L’arrêté royal du 25 novembre 1991 prévoit en son article 29, §4 qu’il faut entendre par là le travailleur qui n’est pas à temps plein (au sens de l’article 28 §1er) et à qui ne s’applique pas la notion de travailleur à temps partiel avec maintien des droits (article 29 §2 et 2bis).

Le travailleur à temps plein est celui dont la durée contractuelle normale de travail correspond à la durée de travail maximale en vigueur dans l’entreprise et qui reçoit une rémunération correspondante sur base hebdomadaire.

La notion de travailleur à temps partiel n’est pas définie comme telle et la cour renvoie à la doctrine (J. DEUMER, « Les droits et obligations des travailleurs à temps partiel en matière de chômage », in J. NEVEN et ST. GILSON, « La réglementation du chômage. 25 ans d’application de l’arrêté royal du 25 novembre 1991 », Wolters Kluwer, p. 355 et s.), qui confirme que la notion n’est pas circonscrite de manière précise, et ce afin de tenir compte de la multiplicité des situations possibles. Il n’y a dès lors pas de statut spécifique accordé à ces travailleurs mais des droits leur sont garantis, droits proportionnels à ceux des travailleurs à temps plein.

La cour renvoie alors à l’article 103 de l’arrêté royal selon lequel, si le travailleur à temps partiel remplit les conditions d’admissibilité, il peut bénéficier de demi-allocations pour les heures où il était habituellement occupé. Le nombre de demi-journées de travail pour le travailleur à temps partiel volontaire s’obtient en multipliant par deux le nombre de journées calculées du 26 novembre 1991 avec un maximum de 78 demi-journées par trimestre. L’intéressé peut dès lors, en fonction de sa dernière occupation effective, être considéré comme chômeur à temps partiel volontaire.

La cour ordonne la réouverture des débats sur les montants.

Intérêt de la décision

La première partie de la discussion est classique, étant qu’une fois apparu le caractère fictif des prestations de travail, l’ONSS prend une décision de désassujettissement et des conséquences sont attendues dans un délai (indéterminé toutefois) au niveau du chômage. En l’espèce, la situation aura perduré plus de cinq ans et l’indu demandé par l’ONEm est très important.

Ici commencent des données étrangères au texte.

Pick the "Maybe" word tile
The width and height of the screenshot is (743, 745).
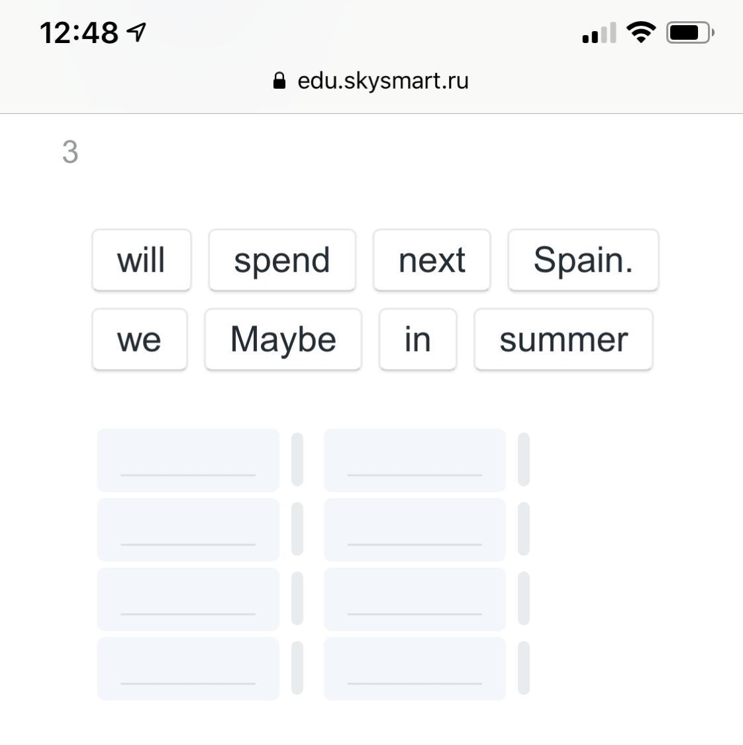point(283,340)
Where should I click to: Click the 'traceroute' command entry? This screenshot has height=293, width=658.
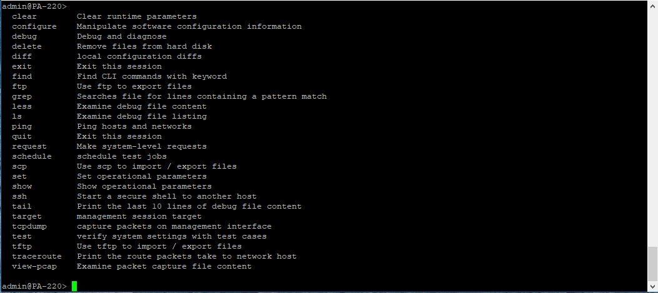click(x=36, y=257)
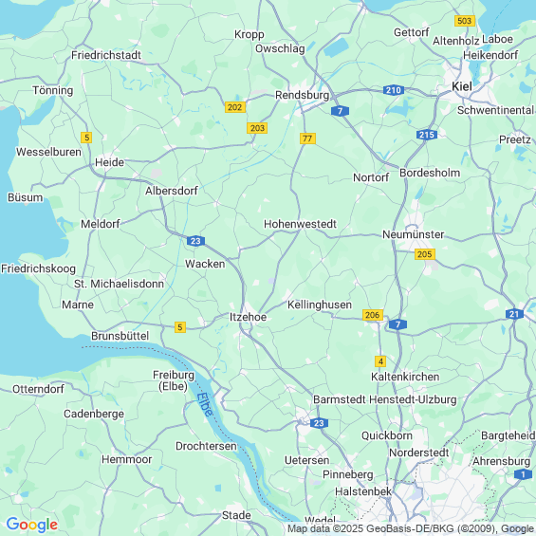536x536 pixels.
Task: Select the yellow 206 road marker
Action: click(x=373, y=315)
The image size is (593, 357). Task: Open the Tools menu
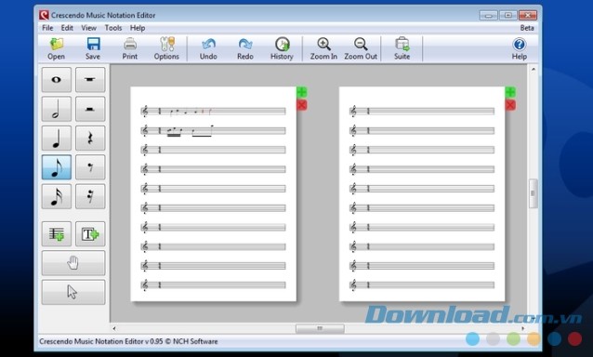pyautogui.click(x=113, y=28)
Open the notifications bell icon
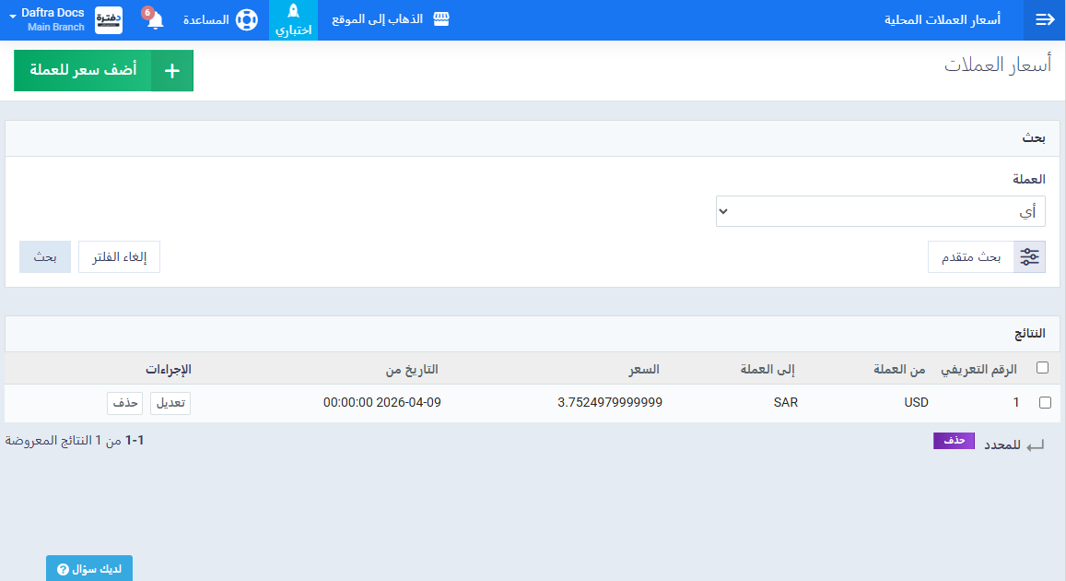This screenshot has height=581, width=1066. (154, 20)
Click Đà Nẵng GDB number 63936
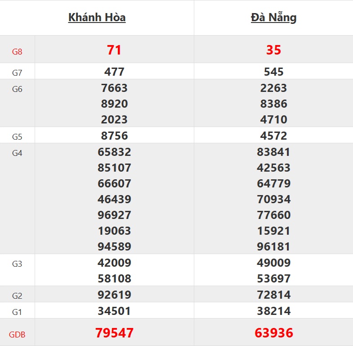The height and width of the screenshot is (346, 353). (x=273, y=333)
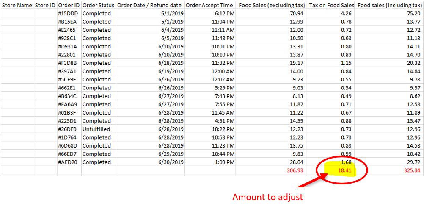Click the Amount to adjust annotation text
The height and width of the screenshot is (204, 424).
(x=267, y=197)
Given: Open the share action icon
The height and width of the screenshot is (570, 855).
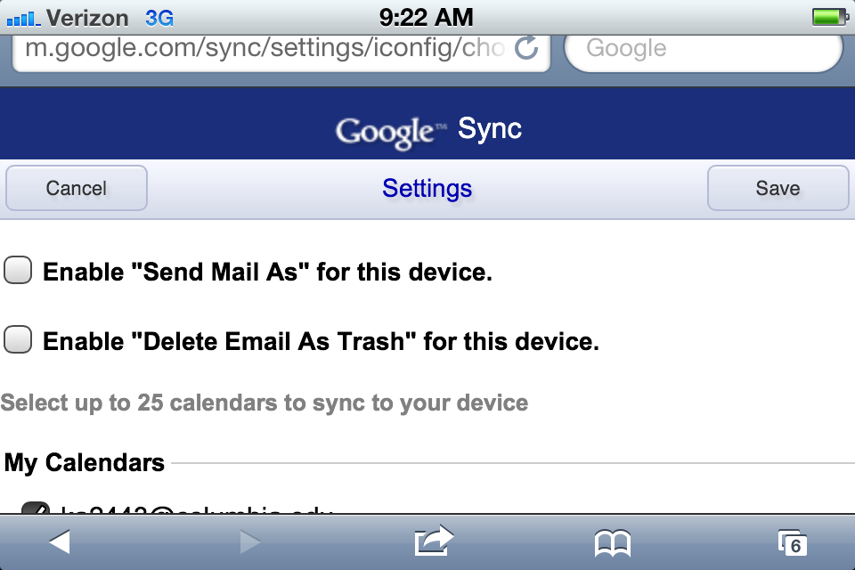Looking at the screenshot, I should 434,541.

Cette situation n’empêche cependant pas l’examen du dossier sur une autre base, étant celle du travailleur à temps partiel volontaire. La cour rappelle ici que cette notion n’a pas de définition précise, si ce n’est par opposition à celle du chômeur admis sur la base d’un temps complet, étant le travailleur à temps plein bénéficiant contractuellement d’une durée normale de travail correspondant à la durée maximale admise dans l’entreprise et percevant une rémunération correspondante. Elle est également distincte de celle de travailleur à temps partiel avec maintien des droits.